- Brief
Start at the first line of the listing below. Write out each line exactly, stopping after the one that contains "Task: Expand the Shape Fill dropdown".

================================

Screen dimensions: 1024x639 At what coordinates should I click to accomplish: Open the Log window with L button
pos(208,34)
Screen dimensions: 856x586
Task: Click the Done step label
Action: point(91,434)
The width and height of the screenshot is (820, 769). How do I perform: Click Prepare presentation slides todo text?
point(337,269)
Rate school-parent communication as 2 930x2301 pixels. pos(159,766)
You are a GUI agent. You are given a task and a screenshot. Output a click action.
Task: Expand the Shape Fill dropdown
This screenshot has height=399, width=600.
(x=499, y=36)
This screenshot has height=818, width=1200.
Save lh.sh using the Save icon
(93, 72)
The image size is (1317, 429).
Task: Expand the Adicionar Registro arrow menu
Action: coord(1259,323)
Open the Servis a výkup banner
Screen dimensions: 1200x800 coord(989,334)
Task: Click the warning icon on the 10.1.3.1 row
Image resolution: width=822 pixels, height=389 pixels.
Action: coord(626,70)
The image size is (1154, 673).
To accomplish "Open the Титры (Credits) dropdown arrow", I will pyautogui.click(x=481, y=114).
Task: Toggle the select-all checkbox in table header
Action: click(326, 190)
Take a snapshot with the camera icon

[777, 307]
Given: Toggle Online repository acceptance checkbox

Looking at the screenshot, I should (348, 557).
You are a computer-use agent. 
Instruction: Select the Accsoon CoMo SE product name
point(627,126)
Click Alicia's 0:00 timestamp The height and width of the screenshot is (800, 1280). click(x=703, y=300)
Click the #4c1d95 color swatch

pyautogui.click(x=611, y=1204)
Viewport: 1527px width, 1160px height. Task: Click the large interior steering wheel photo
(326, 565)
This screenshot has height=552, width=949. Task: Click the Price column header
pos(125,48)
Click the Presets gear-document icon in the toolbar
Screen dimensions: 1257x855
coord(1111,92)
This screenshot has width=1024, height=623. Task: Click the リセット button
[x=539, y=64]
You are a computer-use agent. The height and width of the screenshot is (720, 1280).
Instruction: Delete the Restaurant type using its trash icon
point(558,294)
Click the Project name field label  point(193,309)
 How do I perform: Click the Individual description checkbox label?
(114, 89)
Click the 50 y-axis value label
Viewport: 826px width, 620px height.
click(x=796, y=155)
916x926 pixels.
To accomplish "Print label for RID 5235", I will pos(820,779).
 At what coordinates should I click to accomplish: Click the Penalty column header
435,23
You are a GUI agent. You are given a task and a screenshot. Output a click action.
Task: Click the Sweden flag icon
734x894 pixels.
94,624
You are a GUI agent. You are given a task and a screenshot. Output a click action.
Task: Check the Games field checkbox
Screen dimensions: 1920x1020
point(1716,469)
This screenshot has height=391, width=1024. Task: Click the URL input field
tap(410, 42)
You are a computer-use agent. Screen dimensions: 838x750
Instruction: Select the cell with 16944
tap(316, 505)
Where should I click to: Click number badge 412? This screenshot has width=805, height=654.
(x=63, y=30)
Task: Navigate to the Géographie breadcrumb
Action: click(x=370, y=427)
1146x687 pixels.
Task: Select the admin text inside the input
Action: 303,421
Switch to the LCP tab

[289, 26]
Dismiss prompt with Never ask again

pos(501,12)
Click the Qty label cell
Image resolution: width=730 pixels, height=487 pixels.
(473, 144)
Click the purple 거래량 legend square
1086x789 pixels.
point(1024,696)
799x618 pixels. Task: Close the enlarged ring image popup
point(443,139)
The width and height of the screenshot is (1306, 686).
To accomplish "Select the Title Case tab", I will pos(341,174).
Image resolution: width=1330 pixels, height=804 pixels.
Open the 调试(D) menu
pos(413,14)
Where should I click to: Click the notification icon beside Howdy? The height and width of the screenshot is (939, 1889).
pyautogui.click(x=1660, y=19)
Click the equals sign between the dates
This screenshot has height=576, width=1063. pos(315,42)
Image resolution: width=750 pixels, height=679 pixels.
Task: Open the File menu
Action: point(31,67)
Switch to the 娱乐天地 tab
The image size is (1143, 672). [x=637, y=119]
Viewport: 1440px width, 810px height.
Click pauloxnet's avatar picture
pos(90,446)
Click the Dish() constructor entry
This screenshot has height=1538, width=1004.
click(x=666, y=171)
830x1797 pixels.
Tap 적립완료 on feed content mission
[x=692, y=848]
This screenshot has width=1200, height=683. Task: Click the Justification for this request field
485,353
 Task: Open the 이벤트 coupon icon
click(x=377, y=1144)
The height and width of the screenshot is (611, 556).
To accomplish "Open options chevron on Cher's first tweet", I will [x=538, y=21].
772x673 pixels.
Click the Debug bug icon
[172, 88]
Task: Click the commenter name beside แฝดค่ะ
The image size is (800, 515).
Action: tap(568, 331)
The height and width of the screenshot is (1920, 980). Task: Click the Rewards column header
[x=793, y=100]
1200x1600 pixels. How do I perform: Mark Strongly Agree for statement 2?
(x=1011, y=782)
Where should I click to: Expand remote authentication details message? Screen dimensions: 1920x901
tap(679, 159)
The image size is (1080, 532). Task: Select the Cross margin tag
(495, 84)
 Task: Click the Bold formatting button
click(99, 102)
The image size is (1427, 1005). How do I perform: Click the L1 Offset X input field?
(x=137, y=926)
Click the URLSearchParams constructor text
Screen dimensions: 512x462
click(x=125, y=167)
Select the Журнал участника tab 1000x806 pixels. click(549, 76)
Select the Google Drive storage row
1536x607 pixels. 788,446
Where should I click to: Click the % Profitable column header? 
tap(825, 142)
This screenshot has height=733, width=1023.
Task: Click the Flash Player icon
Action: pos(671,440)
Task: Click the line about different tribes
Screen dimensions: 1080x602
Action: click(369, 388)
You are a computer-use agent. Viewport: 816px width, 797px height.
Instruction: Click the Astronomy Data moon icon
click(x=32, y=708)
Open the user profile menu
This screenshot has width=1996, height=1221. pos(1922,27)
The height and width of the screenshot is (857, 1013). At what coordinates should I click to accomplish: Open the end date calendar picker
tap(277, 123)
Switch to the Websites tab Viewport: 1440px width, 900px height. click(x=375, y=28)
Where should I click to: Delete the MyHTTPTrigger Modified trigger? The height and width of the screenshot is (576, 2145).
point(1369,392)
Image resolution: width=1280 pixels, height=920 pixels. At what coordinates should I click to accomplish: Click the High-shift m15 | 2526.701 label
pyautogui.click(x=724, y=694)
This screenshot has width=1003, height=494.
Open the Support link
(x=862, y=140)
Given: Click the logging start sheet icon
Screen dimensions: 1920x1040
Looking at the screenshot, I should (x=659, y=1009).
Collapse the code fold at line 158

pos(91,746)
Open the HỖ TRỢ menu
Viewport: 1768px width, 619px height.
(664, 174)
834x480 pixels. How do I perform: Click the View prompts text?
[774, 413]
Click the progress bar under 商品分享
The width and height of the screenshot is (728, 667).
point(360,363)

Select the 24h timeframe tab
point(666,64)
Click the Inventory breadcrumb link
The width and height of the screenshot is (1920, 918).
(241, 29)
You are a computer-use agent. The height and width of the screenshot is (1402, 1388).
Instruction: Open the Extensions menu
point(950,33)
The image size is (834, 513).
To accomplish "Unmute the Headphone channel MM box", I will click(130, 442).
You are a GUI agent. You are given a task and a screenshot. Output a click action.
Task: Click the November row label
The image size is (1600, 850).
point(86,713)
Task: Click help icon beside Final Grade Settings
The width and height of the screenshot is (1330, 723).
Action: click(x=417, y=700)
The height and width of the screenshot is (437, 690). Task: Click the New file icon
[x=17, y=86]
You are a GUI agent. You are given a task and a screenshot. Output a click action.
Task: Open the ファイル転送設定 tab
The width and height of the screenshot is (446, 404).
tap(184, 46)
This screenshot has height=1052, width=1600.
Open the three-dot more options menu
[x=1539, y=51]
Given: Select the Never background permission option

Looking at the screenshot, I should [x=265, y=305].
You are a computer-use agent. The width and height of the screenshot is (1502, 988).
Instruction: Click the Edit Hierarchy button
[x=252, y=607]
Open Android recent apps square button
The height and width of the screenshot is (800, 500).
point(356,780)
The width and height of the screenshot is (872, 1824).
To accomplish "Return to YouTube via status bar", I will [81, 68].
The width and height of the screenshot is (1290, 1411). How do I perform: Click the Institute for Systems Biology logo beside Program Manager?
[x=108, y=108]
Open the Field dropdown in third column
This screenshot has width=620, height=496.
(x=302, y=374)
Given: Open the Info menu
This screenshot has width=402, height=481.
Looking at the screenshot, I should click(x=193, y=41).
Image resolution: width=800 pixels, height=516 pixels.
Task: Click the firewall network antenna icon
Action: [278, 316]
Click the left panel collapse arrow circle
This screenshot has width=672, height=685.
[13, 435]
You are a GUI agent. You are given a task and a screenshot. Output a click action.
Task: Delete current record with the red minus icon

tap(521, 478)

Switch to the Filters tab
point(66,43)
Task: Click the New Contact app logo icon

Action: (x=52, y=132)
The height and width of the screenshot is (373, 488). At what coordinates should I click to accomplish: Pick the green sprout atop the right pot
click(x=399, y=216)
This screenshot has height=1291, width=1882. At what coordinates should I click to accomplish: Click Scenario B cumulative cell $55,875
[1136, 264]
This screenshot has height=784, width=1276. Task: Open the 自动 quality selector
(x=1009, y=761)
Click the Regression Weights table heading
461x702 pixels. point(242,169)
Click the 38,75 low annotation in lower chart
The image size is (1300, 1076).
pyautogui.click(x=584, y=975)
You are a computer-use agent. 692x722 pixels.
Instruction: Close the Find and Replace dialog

================================

- Response to the exercise
Screen dimensions: 1024x639 At what coordinates should I click to accomplish: Open the Log window with L button
pos(208,34)
Screen dimensions: 856x586
Task: Click the Done step label
Action: point(91,434)
The width and height of the screenshot is (820, 769). How do I perform: Click Prepare presentation slides todo text?
point(337,269)
Rate school-parent communication as 2 930x2301 pixels. pos(159,766)
You are a GUI agent. You are given a task and a screenshot. Output a click action.
Task: Expand the Shape Fill dropdown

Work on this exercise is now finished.